Two possibly-partially-defined shapes are compatible if there exists a fully-defined shape that both shapes can represent. Thus, compatibility allows the shape inference code to reason about partially-defined shapes. For example:
TensorShape(None) is compatible with all shapes.
TensorShape([None, None]) is compatible with all two-dimensional shapes, such as TensorShape([32, 784]), and also TensorShape(None). It is not compatible with, for example, TensorShape([None]) or TensorShape([None, None, None]).
TensorShape([32, None]) is compatible with all two-dimensional shapes with size 32 in the 0th dimension, and also TensorShape([None, None]) and TensorShape(None).

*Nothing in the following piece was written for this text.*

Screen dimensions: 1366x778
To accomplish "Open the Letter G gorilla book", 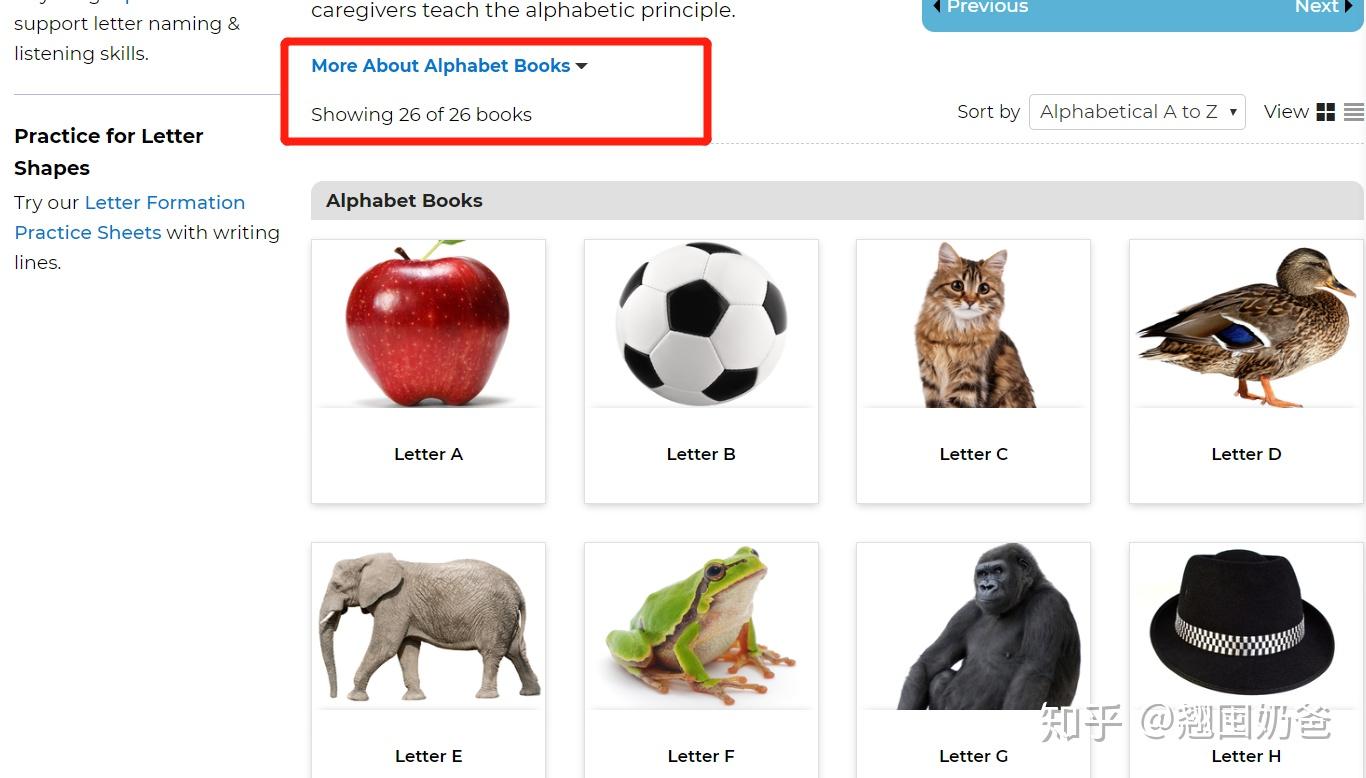I will pos(973,660).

It is not compatible with, for example, TensorShape([32]), TensorShape([32, None, 1]) or TensorShape([64, None]).
TensorShape([32, 784]) is compatible with itself, and also TensorShape([32, None]), TensorShape([None, 784]), TensorShape([None, None]) and TensorShape(None). It is not compatible with, for example, TensorShape([32, 1, 784]) or TensorShape([None]).
The compatibility relation is reflexive and symmetric, but not transitive. For example, TensorShape([32, 784]) is compatible with TensorShape(None), and TensorShape(None) is compatible with TensorShape([4, 4]), but TensorShape([32, 784]) is not compatible with TensorShape([4, 4]).
| Args | |
|---|---|
other
|
Another TensorShape. |
| Returns | |
|---|---|
True iff self is compatible with other.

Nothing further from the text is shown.